### DESCRIPTION OF THE TASK
Look through the data below. Pick out the lines holding the string "agent".

### DATASET ENTRIES

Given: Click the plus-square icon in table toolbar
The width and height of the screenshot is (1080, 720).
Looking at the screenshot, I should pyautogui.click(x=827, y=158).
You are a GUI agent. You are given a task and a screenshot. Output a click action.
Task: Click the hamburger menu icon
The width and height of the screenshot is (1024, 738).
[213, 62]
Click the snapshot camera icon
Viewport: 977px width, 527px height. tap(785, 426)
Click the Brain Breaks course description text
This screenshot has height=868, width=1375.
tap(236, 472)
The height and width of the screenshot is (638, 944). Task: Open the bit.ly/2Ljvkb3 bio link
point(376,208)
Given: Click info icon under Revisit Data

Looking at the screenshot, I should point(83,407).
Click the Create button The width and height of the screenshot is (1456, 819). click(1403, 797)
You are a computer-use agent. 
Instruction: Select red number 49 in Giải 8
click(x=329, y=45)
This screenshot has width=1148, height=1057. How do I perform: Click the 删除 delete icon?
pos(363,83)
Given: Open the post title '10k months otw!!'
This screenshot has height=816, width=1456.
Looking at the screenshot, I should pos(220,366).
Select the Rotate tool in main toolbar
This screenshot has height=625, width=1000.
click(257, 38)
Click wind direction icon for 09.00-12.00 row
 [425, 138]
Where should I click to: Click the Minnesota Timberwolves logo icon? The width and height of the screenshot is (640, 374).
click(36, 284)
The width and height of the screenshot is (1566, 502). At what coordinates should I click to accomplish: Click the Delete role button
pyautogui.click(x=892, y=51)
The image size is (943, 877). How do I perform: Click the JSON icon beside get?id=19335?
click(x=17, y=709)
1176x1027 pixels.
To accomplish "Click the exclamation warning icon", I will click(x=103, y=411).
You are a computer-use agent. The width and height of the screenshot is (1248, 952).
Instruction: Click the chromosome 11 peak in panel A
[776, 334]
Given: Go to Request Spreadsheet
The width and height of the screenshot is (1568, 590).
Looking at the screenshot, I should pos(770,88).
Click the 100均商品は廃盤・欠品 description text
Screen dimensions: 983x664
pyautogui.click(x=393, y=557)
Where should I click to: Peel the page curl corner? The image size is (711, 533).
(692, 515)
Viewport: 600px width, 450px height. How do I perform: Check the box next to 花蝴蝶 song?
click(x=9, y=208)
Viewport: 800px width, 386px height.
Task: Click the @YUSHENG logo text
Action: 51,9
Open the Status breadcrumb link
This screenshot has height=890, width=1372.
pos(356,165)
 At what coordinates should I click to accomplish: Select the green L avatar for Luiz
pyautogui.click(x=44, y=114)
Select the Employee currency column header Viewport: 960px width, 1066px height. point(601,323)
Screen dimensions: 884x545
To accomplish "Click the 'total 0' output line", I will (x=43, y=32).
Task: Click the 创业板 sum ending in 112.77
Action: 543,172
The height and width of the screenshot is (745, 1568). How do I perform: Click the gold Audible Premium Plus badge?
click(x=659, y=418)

### REPLY TO THE EXERCISE
You are a GUI agent. You are given a task and a screenshot. Output a click action.
You are a computer-use agent. 
You are a computer-use agent. The width and height of the screenshot is (1248, 952).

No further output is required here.